Bulawayo`s water woes deepen as city fathers apologise amid growing crisis

Bulawayo — Zimbabwe’s second-largest city is on the brink of collapse as taps run dry, rubbish piles up, and desperate residents dig backyard wells and scoop water from burst pipes to survive. After weeks of mounting frustration, the city’s leadership has finally admitted that the crisis is spiralling out of control.

This week, Bulawayo Mayor Councillor David Coltart issued a rare public apology following two weeks of severe water shortages and uncollected garbage across the city. Speaking during a full council meeting on Wednesday, Coltart conceded that the municipality had failed its residents.

“Allow me to apologise to our residents who have had sporadic water while others have not had water for two to three weeks now. We must expedite our short- and medium-term water supply strategy,” he said.

But for many Bulawayo residents, the apology comes far too late.

In Luveve, taps have been dry for nearly two years, forcing residents to dig their own wells. Caroline Mlongoti noted that life has become a daily struggle for survival.

“It has come to a point where we must either dig wells or collapse. We are paying water bills for water that never comes,” she said.

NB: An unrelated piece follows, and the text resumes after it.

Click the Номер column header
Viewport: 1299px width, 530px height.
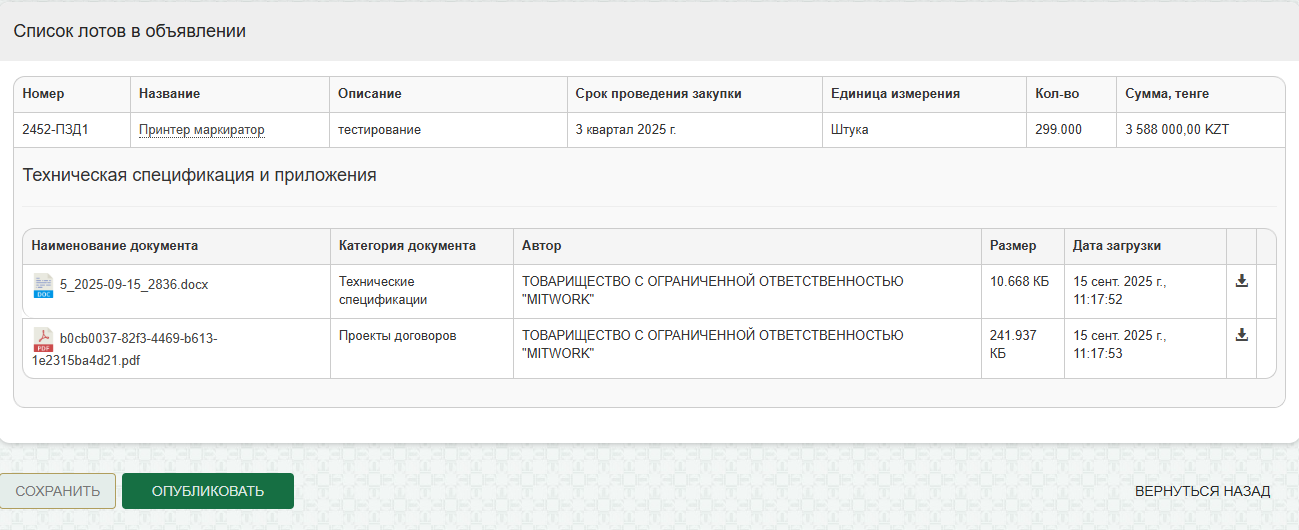tap(43, 94)
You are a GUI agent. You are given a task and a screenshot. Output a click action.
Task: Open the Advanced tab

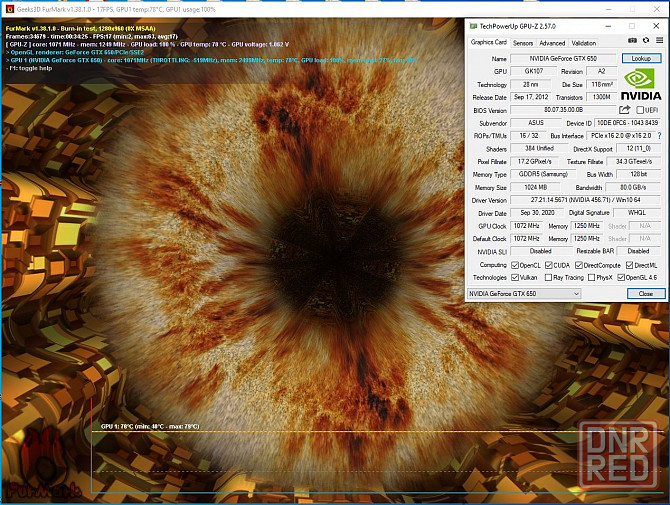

Another resident, Anna Jongodi, said her household’s well was discovered by accident when her then five-year-old grandson began digging in the yard.

“He just dug and found water. We expanded the well and now the whole neighbourhood uses it,” she said.

In Magwegwe, residents queue at burst water mains, waiting for leaks to gush before council workers rush to close them.

“We wake up early to catch the water from the pipes. But thieves also come because they know we are desperate,” one resident said.

The situation is not new — and the consequences have already proven deadly. In 2020, Luveve recorded a severe diarrhoea outbreak that killed 13 people and infected nearly 2,000 others due to contamination from failing water infrastructure. Since then, suburbs such as Cowdray Park, Pumula, Mzilikazi and Tshabalala have suffered similar outbreaks.

Now, residents fear history is repeating itself.

Claude Phuti, spokesperson for the Bulawayo Progressive Residents Association, warned that the city is “sitting on a health disaster,” blaming poor maintenance of ageing water and sewer systems.

Bulawayo United Residents Association (BURA) chairperson Winos Dube echoed those concerns, saying the situation had gone beyond inconvenience and should be declared a national disaster.

Meanwhile, the city’s garbage crisis continues to worsen.

Coltart said four newly acquired refuse compactors are now operational, and urged residents to remain patient as the city works to restore regular waste collection. He also revealed that the council is engaging Indian experts to help repair Bulawayo’s failing sewage system, saying their technology could offer a lasting solution.

For now, however, life in the city remains grim.

Bulawayo is thirsty. The taps are silent. Wells are rising in backyards, and rubbish is rotting on street corners.